PROVIDED ENTRIES:
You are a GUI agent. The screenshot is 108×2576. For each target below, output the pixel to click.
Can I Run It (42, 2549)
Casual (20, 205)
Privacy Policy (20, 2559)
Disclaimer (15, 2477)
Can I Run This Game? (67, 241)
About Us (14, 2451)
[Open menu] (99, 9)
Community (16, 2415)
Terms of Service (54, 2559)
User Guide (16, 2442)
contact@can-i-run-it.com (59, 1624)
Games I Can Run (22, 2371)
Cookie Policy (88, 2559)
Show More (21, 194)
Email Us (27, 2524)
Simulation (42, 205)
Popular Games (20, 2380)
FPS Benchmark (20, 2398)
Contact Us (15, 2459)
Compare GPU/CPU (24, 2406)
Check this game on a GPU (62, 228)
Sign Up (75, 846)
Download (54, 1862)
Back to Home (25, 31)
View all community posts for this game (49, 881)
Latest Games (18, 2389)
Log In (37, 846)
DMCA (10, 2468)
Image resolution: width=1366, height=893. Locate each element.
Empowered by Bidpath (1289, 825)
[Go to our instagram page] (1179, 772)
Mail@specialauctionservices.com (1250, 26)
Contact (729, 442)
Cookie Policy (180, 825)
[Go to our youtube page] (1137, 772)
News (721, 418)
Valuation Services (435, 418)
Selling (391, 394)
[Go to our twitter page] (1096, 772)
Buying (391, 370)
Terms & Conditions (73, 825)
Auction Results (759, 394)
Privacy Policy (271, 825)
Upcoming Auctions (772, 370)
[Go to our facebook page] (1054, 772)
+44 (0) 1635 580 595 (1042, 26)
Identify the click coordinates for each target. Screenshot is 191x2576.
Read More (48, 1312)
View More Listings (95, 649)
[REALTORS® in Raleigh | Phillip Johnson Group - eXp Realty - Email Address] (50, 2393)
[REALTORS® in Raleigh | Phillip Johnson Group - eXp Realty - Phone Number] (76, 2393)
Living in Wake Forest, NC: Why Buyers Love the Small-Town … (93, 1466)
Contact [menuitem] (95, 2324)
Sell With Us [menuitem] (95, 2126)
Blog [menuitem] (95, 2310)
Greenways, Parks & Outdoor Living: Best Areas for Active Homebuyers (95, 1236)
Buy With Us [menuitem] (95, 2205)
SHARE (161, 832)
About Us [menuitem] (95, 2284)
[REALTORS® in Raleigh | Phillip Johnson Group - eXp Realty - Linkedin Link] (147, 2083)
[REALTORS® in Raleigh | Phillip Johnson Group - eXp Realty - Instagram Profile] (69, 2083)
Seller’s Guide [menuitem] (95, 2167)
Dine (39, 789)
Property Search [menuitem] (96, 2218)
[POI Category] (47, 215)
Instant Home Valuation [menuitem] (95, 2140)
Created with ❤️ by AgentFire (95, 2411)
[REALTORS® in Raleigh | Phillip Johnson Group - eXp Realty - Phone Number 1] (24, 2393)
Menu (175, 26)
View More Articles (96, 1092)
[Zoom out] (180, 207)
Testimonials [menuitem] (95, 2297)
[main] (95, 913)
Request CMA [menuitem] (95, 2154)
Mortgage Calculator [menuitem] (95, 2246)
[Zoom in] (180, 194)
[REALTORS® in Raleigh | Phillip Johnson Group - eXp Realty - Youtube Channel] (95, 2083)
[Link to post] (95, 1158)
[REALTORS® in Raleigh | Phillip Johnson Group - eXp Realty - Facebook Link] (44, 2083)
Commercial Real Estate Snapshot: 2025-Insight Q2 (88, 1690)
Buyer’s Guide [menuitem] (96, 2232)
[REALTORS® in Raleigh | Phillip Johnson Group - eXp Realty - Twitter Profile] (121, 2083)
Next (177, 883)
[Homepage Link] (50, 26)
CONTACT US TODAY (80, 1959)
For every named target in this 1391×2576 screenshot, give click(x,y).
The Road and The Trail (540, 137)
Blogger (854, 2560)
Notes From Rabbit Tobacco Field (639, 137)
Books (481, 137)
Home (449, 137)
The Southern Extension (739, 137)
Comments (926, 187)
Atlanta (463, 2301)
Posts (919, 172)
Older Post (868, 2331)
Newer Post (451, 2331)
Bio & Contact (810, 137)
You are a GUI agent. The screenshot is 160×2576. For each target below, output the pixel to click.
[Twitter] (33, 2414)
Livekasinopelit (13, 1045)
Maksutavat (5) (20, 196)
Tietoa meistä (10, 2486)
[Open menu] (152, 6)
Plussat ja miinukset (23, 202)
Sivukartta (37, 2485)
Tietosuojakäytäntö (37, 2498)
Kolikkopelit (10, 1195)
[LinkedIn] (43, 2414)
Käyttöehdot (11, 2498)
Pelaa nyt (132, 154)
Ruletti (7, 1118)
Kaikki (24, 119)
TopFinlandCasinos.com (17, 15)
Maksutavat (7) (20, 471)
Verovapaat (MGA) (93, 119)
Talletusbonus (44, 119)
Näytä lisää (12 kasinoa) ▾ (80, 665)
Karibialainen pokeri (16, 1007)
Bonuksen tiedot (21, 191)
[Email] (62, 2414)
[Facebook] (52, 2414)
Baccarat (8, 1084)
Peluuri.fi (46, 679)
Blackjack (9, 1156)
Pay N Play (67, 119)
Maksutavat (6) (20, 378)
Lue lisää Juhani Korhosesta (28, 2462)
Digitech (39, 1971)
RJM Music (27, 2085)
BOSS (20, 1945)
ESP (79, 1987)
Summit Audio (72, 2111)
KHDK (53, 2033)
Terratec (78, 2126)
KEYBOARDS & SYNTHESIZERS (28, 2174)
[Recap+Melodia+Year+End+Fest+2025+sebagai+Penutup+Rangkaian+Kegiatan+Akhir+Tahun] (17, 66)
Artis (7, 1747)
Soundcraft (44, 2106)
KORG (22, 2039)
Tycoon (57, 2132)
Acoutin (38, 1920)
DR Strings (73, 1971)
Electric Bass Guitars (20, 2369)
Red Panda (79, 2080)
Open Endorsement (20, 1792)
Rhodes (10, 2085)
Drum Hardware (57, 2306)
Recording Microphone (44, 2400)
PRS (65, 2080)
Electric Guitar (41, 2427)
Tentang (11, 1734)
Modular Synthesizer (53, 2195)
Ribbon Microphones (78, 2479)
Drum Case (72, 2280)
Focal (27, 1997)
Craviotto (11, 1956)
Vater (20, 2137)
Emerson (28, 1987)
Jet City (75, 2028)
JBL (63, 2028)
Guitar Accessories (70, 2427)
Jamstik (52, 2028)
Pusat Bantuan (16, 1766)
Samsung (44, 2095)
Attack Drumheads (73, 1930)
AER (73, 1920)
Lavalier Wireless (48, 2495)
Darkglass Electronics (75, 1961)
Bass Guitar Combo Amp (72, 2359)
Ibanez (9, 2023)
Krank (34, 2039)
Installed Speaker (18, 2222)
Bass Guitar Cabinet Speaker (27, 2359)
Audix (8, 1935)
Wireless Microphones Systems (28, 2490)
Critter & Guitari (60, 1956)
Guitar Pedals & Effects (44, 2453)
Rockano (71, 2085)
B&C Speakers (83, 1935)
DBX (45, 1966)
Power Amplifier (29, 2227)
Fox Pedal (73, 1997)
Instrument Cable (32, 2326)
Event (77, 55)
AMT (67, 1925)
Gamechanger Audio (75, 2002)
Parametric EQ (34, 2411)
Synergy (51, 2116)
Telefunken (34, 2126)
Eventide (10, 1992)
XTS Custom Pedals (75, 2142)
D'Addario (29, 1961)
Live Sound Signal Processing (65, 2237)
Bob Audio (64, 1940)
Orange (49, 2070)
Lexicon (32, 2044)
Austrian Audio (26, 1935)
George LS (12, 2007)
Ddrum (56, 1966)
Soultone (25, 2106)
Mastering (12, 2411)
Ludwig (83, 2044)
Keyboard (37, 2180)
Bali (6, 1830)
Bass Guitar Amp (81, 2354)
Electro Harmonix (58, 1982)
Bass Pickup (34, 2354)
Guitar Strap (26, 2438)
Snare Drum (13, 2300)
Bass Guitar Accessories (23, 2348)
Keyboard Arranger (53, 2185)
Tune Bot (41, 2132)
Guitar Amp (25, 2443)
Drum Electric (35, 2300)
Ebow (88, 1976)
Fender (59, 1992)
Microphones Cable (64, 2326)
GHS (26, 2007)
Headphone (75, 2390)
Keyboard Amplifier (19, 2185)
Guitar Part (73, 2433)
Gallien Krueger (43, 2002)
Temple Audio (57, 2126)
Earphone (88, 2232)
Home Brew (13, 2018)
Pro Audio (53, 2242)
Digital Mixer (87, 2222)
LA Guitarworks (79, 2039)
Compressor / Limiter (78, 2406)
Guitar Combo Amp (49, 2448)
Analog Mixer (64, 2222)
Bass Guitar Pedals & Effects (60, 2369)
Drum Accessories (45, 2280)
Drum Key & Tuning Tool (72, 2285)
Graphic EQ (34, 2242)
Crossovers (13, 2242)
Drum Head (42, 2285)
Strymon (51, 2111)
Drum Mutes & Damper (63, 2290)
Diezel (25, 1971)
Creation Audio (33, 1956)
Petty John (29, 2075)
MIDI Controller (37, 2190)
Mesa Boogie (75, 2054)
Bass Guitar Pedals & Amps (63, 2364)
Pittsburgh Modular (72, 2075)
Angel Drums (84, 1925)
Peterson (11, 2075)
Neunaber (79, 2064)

WORK ITEM:
Restate verbatim all lines from the start of the data through the line containing "Simulation (42, 205)", with both ends kept.

SOLVED EXERCISE:
You are a GUI agent. The screenshot is 108×2576. For each target below, output the pixel to click.
Can I Run It (42, 2549)
Casual (20, 205)
Privacy Policy (20, 2559)
Disclaimer (15, 2477)
Can I Run This Game? (67, 241)
About Us (14, 2451)
[Open menu] (99, 9)
Community (16, 2415)
Terms of Service (54, 2559)
User Guide (16, 2442)
contact@can-i-run-it.com (59, 1624)
Games I Can Run (22, 2371)
Cookie Policy (88, 2559)
Show More (21, 194)
Email Us (27, 2524)
Simulation (42, 205)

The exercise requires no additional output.